E a muoversi sul dossier adesso sembra essere anche Intesa Sanpaolo. Il primo gruppo bancario italiano per numero di sportelli, secondo quel che scrive il "Financial Times", starebbe lavorando a un piano per mettere su una "bad bank" casalinga, vale a dire una società interna al perimetro di Ca' de Sass dove fare confluire i 55 miliardi di crediti lordi di difficile riscossione anche detti "non performanti" (in gergo finanziario npl).
Il consigliere delegato di Intesa, Carlo Messina, e il presidente del consiglio di sorveglianza, Giovanni "Abramo" Bazoli, dovrebbero discutere nelle prossime settimane il progetto con gli azionisti, primi fra tutti le Fondazioni Compagnia di San Paolo, dove sta per salire al potere il vicepresidente Luca Remmert in sostituzione di Sergio Chiamparino, e Cariplo, presieduta dal potente Giuseppe Guzzetti.

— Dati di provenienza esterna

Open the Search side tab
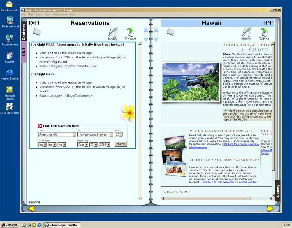 tap(277, 191)
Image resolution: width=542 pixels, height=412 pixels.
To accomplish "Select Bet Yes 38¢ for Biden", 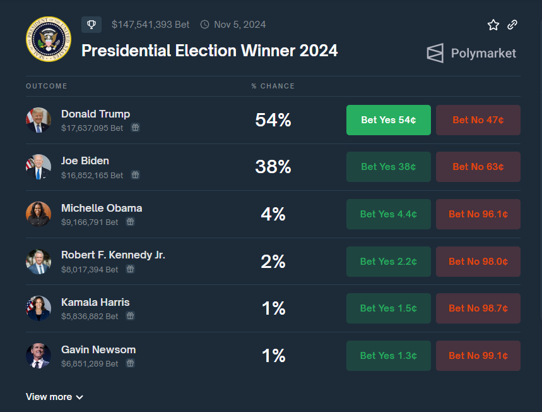I will (388, 167).
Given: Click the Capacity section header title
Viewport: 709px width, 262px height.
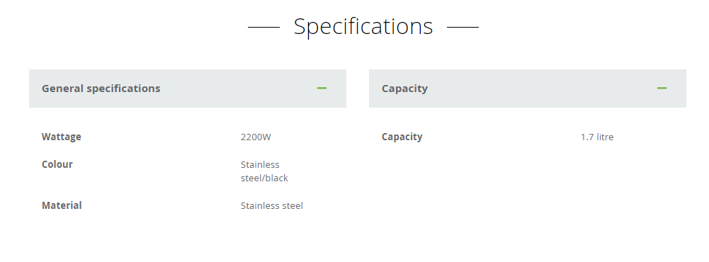Looking at the screenshot, I should pos(404,89).
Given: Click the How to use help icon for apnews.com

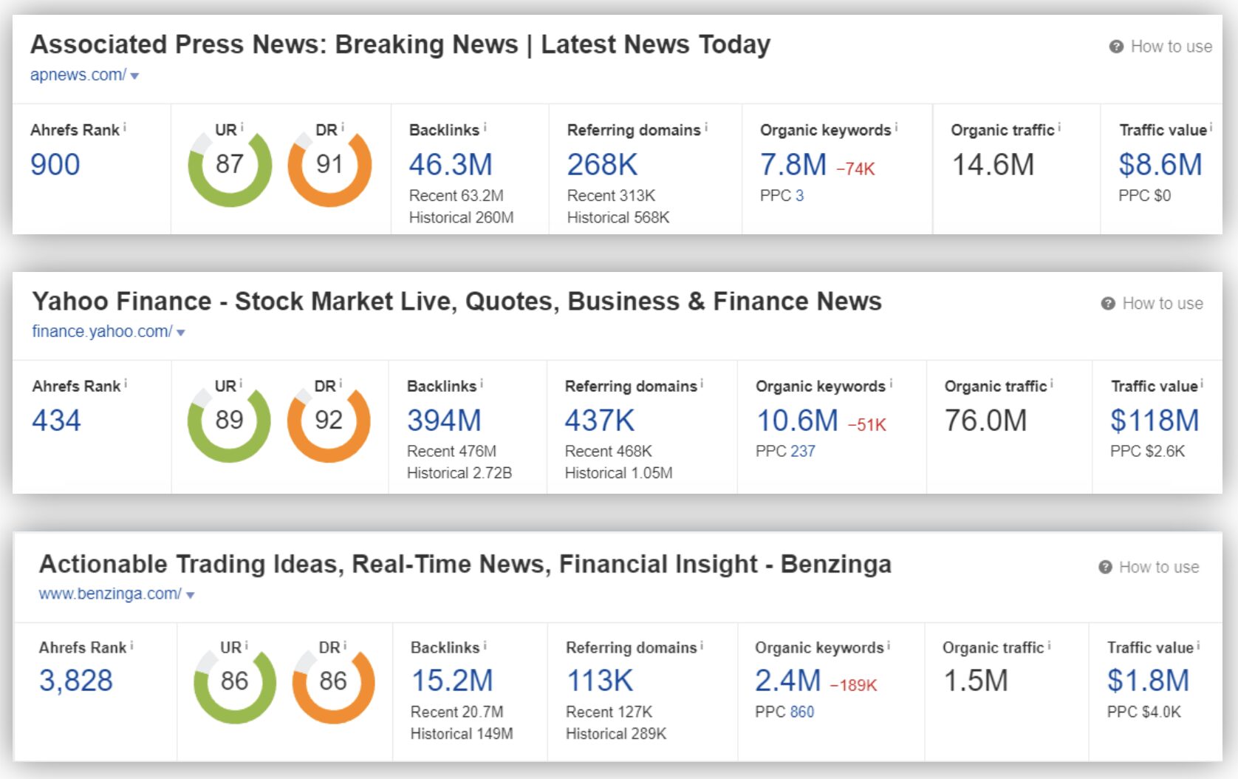Looking at the screenshot, I should [x=1116, y=47].
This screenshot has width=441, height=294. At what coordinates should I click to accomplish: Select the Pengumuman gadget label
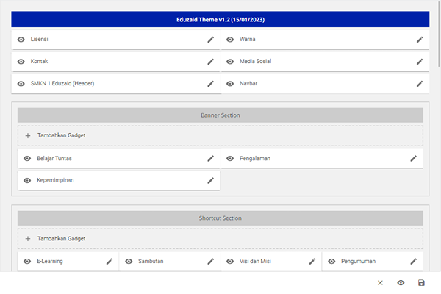tap(359, 261)
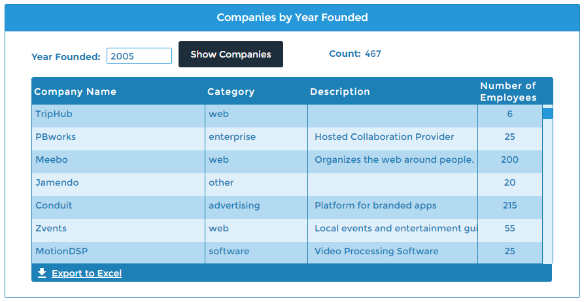Focus the Year Founded input field
This screenshot has height=302, width=584.
(139, 56)
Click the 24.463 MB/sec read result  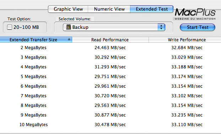(110, 48)
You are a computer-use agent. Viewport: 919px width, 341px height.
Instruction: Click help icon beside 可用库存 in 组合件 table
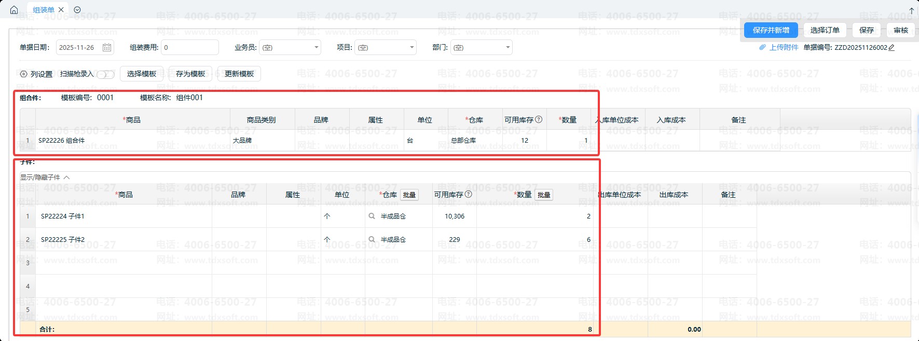pos(539,119)
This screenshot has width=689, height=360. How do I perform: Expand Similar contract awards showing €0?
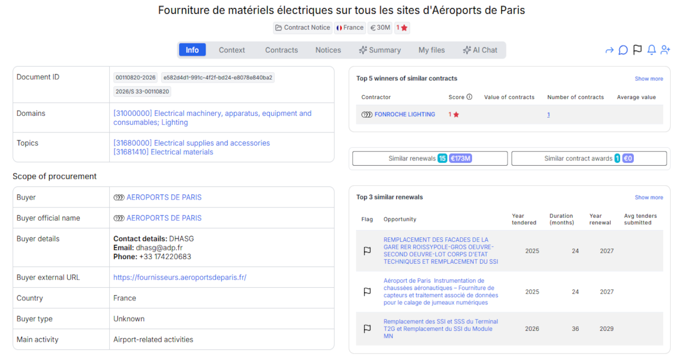point(589,158)
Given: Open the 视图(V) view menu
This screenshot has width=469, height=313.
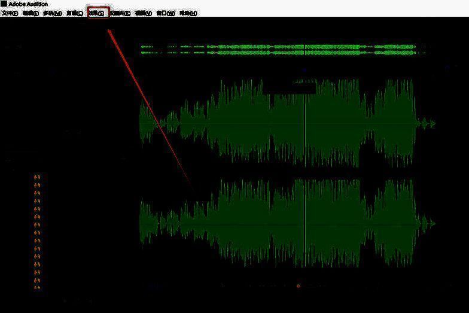Looking at the screenshot, I should (144, 13).
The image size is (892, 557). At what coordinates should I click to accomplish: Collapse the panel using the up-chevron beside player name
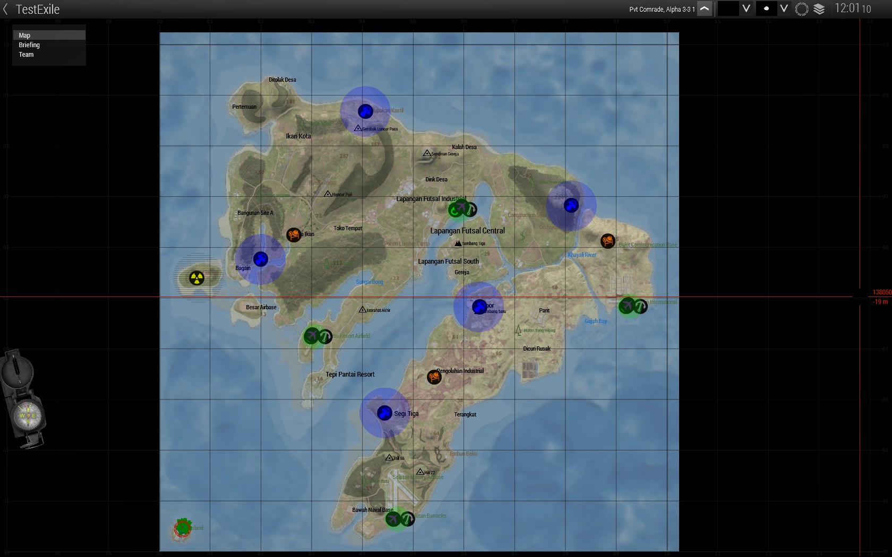coord(705,9)
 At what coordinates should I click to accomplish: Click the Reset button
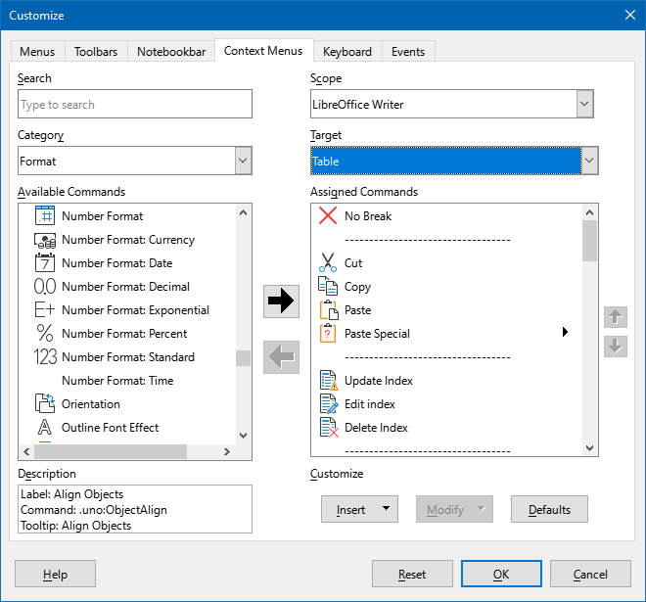coord(412,574)
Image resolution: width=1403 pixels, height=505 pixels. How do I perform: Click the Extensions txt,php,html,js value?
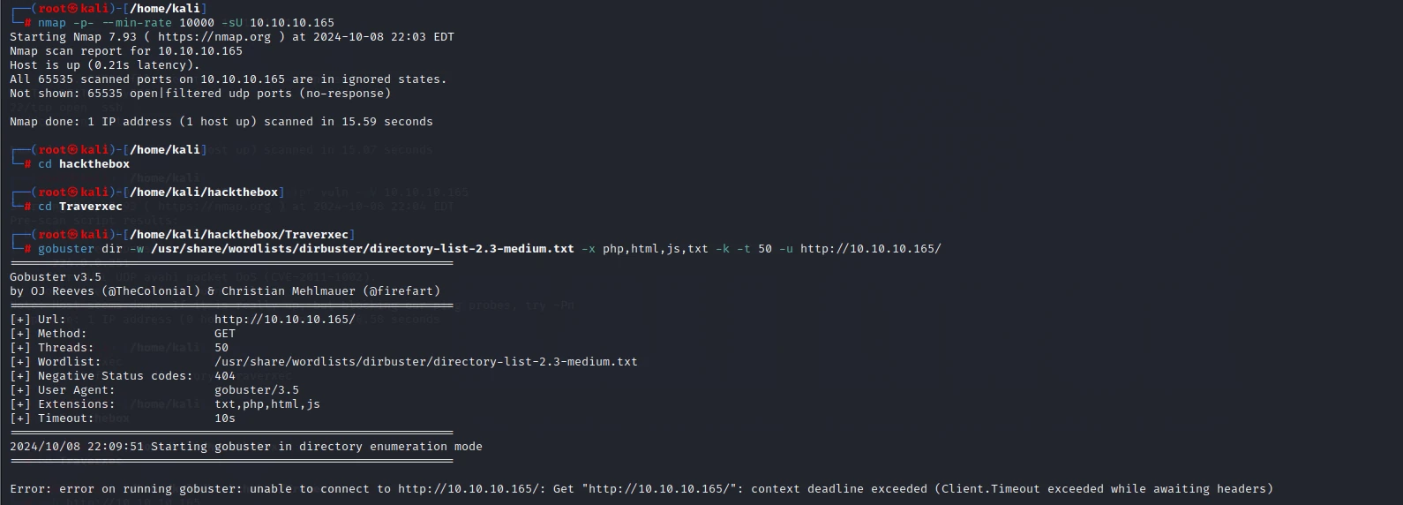(x=267, y=404)
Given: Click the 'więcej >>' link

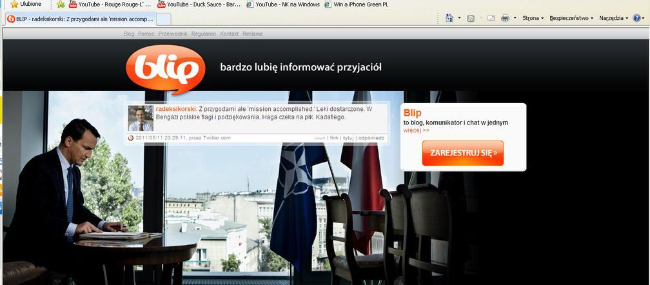Looking at the screenshot, I should [416, 130].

La bad bank di Ca' de Sass potrebbe essere annunciata il 28 marzo, insieme con i risultati finanziari del 2013 e con il nuovo piano industriale a cui Messina, che a settembre ha sostituito Enrico Tomaso Cucchiani, sta lavorando. Il nuovo piano industriale dovrebbe, tra l'altro, sancire per Intesa, sul modello di quanto già fatto da Mediobanca e Generali, l'annuncio della vendita delle partecipazioni un tempo strategiche in Telecom Italia e Alitalia, tutte operazioni risalenti alla vecchia gestione di Corrado Passera. In Europa, già Royal Bank of Scotland l'anno scorso ha messo in piedi una bad bank casalinga, dove ha fatto confluire 38 miliardi di sterline di attività a maggiore rischio.